⟨

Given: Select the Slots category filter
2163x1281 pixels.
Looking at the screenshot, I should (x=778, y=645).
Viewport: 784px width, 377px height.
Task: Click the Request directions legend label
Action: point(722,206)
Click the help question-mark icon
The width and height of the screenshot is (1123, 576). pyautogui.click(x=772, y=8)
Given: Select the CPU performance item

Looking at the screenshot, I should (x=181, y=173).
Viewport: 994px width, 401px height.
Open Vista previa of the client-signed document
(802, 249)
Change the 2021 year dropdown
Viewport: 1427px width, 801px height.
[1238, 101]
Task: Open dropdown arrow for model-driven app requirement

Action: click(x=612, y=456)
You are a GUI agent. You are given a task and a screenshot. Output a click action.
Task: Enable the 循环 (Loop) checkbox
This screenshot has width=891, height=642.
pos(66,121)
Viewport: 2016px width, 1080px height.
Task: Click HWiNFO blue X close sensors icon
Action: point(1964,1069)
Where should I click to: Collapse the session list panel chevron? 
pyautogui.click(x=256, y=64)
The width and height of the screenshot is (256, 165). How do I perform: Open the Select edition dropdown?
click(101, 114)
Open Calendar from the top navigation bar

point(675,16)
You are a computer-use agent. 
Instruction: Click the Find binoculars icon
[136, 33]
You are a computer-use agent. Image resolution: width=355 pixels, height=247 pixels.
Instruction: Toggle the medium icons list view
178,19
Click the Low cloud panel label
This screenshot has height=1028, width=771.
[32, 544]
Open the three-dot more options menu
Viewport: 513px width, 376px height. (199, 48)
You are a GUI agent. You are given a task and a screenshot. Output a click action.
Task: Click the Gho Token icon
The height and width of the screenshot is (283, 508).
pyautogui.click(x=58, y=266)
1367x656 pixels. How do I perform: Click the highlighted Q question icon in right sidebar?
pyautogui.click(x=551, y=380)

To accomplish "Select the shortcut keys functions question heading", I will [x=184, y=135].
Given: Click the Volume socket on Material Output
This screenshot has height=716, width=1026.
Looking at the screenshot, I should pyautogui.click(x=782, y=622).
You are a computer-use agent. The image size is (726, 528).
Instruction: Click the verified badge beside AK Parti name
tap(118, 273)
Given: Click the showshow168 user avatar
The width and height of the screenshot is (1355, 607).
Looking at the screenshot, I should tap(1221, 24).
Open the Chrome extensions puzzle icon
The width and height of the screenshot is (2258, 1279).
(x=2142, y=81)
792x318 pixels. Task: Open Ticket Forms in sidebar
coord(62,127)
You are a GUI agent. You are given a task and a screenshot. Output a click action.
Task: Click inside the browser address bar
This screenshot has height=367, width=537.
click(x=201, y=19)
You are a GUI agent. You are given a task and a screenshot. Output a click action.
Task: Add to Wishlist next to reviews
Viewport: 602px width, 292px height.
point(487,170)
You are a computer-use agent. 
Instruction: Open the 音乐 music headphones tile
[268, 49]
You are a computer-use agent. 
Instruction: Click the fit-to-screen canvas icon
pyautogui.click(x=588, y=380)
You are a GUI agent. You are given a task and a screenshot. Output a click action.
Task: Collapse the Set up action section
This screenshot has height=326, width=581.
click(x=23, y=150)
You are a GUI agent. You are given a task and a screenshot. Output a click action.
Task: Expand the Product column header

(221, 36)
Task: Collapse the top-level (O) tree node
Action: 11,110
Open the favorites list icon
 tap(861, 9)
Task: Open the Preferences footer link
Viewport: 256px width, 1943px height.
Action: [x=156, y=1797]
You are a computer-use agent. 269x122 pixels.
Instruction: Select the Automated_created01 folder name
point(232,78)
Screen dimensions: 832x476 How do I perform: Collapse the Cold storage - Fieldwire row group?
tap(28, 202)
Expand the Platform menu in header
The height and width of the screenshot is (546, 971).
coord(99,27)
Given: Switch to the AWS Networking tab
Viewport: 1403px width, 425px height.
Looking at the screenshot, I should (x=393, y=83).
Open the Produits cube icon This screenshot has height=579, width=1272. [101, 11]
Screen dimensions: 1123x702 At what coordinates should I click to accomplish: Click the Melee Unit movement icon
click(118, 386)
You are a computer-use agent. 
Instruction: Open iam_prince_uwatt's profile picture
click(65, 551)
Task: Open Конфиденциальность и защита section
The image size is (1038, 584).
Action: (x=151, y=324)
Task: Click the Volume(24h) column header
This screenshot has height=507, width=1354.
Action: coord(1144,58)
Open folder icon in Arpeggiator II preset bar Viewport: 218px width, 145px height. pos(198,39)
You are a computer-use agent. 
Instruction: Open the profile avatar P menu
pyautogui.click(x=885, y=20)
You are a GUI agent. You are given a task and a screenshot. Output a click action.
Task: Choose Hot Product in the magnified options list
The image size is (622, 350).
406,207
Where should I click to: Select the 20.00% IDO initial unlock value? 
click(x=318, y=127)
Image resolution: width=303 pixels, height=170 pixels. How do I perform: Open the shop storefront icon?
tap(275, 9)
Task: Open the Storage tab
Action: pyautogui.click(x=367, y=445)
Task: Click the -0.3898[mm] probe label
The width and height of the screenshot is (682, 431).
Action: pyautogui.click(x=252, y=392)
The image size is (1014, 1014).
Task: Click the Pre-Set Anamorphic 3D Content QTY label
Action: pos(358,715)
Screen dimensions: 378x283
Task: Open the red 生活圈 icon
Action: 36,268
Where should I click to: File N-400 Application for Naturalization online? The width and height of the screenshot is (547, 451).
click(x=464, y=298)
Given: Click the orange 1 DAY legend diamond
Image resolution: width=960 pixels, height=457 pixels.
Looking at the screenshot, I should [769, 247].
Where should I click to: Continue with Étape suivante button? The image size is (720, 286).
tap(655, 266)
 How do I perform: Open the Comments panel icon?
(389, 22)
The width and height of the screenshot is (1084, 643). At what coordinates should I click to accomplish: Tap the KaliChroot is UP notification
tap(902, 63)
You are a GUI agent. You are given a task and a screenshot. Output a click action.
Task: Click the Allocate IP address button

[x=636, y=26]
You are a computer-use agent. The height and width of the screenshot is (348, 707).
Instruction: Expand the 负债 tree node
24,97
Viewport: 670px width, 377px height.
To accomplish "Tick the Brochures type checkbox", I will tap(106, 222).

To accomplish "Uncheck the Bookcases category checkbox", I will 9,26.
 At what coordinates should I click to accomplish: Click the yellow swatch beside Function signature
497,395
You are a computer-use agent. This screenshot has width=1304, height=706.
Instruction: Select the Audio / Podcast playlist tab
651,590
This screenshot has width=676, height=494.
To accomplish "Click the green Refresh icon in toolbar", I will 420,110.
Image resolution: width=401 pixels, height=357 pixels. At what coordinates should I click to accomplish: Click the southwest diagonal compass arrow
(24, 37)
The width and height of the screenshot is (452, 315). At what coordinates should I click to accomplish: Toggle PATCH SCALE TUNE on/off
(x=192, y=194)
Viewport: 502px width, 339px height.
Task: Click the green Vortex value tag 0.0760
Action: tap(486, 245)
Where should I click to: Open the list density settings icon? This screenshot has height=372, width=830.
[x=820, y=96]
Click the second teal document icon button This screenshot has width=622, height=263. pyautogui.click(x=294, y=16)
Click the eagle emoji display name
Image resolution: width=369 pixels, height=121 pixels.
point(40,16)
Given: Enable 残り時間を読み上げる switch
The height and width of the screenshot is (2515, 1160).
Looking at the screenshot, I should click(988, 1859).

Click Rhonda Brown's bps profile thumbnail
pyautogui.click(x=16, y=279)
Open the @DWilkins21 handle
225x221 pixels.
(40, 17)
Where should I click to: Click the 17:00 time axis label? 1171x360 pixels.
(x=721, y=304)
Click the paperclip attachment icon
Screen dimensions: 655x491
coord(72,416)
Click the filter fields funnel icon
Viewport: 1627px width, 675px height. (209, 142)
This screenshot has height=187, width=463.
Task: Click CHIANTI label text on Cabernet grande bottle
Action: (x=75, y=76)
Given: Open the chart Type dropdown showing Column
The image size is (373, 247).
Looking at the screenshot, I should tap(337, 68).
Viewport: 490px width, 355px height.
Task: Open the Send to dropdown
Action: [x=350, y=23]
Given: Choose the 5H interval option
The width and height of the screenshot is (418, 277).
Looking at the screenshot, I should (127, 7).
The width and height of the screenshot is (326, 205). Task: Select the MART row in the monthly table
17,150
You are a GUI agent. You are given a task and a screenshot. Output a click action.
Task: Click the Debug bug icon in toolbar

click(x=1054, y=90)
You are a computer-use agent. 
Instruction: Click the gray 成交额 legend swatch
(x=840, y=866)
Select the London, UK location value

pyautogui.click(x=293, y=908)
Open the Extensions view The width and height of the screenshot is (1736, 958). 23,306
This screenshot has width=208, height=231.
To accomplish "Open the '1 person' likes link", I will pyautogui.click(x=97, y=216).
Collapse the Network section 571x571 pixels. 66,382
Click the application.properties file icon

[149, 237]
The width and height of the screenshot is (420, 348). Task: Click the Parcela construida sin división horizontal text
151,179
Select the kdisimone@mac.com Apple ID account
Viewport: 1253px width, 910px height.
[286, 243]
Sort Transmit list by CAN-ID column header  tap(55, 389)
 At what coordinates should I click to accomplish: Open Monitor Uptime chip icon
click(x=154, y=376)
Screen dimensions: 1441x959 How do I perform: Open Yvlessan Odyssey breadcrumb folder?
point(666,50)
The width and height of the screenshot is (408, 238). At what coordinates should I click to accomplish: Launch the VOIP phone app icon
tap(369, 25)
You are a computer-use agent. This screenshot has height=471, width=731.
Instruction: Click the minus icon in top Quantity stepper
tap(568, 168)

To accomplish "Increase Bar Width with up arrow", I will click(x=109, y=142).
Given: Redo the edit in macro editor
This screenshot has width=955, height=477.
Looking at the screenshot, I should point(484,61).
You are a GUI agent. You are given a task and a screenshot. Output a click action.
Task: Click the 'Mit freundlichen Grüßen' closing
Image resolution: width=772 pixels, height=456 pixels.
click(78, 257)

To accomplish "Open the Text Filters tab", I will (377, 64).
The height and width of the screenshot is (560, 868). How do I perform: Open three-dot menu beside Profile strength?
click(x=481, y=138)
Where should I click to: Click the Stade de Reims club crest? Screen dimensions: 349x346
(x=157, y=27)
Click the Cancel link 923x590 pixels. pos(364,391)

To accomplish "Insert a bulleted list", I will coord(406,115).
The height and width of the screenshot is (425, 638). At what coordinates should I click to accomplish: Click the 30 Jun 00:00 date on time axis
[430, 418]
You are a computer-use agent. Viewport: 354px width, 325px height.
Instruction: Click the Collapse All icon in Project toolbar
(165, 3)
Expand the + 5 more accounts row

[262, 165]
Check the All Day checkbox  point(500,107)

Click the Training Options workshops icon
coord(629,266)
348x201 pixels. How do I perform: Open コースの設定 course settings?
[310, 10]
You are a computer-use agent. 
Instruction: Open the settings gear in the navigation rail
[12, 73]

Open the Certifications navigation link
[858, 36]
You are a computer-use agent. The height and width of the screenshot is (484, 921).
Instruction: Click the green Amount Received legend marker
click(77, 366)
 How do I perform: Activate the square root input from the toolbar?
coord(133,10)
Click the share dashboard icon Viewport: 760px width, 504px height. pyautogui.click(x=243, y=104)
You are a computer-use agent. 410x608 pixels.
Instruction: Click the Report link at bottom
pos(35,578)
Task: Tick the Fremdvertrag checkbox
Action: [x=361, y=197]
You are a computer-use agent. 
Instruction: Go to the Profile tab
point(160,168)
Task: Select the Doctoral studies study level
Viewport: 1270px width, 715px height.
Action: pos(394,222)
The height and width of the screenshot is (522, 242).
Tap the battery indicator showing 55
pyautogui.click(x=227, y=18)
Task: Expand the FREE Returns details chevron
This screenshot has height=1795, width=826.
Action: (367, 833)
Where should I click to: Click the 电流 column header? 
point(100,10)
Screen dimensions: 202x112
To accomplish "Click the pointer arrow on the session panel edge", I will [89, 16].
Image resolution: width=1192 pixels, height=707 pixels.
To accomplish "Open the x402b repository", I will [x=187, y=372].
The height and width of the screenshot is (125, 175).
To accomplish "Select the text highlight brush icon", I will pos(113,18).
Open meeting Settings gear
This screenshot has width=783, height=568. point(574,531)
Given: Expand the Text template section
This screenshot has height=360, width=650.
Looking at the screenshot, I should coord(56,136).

⟩

Retype the rows exactly, everything from the line containing "Change the 2021 year dropdown" down to the line containing "pyautogui.click(x=256, y=64)", with both of those lines included.

▶ SOLUTION TO THIS EXERCISE
Change the 2021 year dropdown
Viewport: 1427px width, 801px height.
[1238, 101]
Task: Open dropdown arrow for model-driven app requirement

Action: click(x=612, y=456)
You are a GUI agent. You are given a task and a screenshot. Output a click action.
Task: Enable the 循环 (Loop) checkbox
This screenshot has width=891, height=642.
pos(66,121)
Viewport: 2016px width, 1080px height.
Task: Click HWiNFO blue X close sensors icon
Action: point(1964,1069)
Where should I click to: Collapse the session list panel chevron? 
pyautogui.click(x=256, y=64)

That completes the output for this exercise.